In this article, we examine in detail the main conditions of the treaty. Read the tax question: A citizen and resident of the United Kingdom currently relies on the double taxation treaty between Great Britain and the United States to treat his British pension in the way it generally corresponds to a pension system set up in the United States, thus excluding pension contributions and growth from the US tax. However, paragraph 1 of Article 1 of the TD-T provides that “except as expressly provided, this Convention shall apply only to persons established in one or two Contracting States”. What would happen to the US taxation of his UK pension if he moved to a third country (for example. B HK), i.e. he is no longer resident in the UK? Thank you. Read more The need for double taxation treaties arises from the fact that many countries tax both the income of their inhabitants and all income generated within their borders.

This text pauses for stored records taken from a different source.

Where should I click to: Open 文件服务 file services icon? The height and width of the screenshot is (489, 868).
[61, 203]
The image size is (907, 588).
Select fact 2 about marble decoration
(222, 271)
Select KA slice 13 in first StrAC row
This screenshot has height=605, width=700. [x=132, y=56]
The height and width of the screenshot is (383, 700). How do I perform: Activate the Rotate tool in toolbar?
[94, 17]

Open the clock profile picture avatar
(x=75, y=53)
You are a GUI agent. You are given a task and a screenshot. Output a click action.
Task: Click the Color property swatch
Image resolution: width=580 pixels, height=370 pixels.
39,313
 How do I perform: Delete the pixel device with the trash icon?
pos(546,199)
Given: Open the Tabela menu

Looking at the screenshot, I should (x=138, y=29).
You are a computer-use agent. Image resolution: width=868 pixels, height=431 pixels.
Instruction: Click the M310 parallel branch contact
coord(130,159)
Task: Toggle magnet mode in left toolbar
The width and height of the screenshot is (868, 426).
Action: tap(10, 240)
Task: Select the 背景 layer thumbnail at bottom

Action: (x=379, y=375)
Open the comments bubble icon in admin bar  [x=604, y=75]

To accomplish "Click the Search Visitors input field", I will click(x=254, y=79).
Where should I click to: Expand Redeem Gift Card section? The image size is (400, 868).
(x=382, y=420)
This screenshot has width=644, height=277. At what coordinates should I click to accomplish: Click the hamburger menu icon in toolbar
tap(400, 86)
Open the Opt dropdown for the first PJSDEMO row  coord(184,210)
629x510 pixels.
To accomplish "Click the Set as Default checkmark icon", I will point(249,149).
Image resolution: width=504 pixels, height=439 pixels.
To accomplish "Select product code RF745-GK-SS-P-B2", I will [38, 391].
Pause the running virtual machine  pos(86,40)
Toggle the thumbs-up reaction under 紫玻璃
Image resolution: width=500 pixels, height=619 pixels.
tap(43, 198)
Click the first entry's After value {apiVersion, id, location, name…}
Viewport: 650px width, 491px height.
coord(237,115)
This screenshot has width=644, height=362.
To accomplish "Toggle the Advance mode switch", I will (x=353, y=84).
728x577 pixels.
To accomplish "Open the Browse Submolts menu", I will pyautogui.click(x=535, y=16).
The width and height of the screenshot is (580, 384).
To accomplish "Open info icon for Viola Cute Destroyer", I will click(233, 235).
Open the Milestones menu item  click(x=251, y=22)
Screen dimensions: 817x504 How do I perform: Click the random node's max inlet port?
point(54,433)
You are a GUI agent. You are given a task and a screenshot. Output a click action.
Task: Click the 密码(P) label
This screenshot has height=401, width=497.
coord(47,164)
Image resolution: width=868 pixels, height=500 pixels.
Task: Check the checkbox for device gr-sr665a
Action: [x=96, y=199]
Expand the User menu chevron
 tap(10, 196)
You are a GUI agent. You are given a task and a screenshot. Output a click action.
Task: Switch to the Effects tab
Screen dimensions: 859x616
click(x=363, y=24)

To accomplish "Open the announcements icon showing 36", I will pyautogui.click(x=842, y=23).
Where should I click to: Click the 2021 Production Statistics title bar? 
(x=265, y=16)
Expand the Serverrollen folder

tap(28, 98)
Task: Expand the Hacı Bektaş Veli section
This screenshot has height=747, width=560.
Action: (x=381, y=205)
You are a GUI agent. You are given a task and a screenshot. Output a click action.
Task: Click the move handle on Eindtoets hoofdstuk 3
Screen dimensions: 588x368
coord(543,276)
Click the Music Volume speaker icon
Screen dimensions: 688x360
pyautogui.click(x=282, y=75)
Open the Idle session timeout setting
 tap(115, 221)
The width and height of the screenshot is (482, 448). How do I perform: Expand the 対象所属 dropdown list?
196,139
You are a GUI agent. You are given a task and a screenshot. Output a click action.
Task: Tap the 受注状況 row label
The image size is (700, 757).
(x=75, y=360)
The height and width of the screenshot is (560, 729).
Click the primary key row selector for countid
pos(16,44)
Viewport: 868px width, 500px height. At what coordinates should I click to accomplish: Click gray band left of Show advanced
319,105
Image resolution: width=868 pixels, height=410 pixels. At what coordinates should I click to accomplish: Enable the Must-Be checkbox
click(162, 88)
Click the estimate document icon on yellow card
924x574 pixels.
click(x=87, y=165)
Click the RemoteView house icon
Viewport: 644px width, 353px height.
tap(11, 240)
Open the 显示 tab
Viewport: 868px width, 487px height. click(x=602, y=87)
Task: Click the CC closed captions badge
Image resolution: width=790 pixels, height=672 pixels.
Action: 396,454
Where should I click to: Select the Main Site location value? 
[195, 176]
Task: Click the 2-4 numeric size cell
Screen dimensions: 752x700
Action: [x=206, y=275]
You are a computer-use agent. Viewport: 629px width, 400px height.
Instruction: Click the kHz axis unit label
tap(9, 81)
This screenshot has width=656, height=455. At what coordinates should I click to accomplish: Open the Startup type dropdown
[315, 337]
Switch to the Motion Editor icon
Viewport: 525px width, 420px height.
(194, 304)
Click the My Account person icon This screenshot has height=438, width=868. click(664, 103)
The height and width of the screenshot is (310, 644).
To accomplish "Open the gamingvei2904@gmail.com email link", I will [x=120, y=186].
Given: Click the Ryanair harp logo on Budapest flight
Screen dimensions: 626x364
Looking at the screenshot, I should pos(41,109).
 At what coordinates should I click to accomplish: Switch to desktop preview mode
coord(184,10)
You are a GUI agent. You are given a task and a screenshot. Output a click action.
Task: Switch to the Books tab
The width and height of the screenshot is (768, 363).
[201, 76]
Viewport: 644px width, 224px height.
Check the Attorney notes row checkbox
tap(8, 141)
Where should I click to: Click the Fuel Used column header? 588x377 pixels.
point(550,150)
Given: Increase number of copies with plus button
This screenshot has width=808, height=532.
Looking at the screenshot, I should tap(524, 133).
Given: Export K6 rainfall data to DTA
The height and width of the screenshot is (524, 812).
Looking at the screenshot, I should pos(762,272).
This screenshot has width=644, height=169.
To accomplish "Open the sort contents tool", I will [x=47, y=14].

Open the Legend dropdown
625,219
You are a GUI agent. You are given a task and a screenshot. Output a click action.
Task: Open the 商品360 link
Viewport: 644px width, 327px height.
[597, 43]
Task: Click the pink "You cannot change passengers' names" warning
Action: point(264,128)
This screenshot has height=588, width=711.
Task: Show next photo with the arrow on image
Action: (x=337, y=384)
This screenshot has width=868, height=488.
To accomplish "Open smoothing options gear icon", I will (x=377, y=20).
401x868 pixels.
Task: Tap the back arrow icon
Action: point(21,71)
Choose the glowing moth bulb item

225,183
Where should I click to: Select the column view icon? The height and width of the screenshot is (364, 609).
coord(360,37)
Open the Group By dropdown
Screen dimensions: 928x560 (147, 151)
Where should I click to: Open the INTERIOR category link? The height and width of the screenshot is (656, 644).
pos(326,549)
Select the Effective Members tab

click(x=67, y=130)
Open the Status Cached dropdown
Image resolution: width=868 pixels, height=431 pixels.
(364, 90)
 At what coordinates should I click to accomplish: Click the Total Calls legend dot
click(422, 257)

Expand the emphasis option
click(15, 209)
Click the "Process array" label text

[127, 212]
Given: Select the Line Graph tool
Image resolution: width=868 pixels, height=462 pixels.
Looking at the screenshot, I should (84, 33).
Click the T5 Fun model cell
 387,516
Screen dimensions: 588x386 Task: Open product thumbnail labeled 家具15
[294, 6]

Thus, an inhabitant of a country (France) can be taxed by France on his world income. However, if some of its revenue was generated in the UK, the UK might also want to tax income generated inside the UK. This could have the effect of taxing the same income twice (i.e. UK income). These are double taxation treaties that could provide for either a tax exemption in one country or a tax credit for offsetting the tax debt of the other country.
The general rule is that if you have a UK job, the income from that job is subject to UK income tax. This is valid regardless of your residency status. But that`s not the whole story, as the terms of a UK double taxation treaty will have an impact on this case. .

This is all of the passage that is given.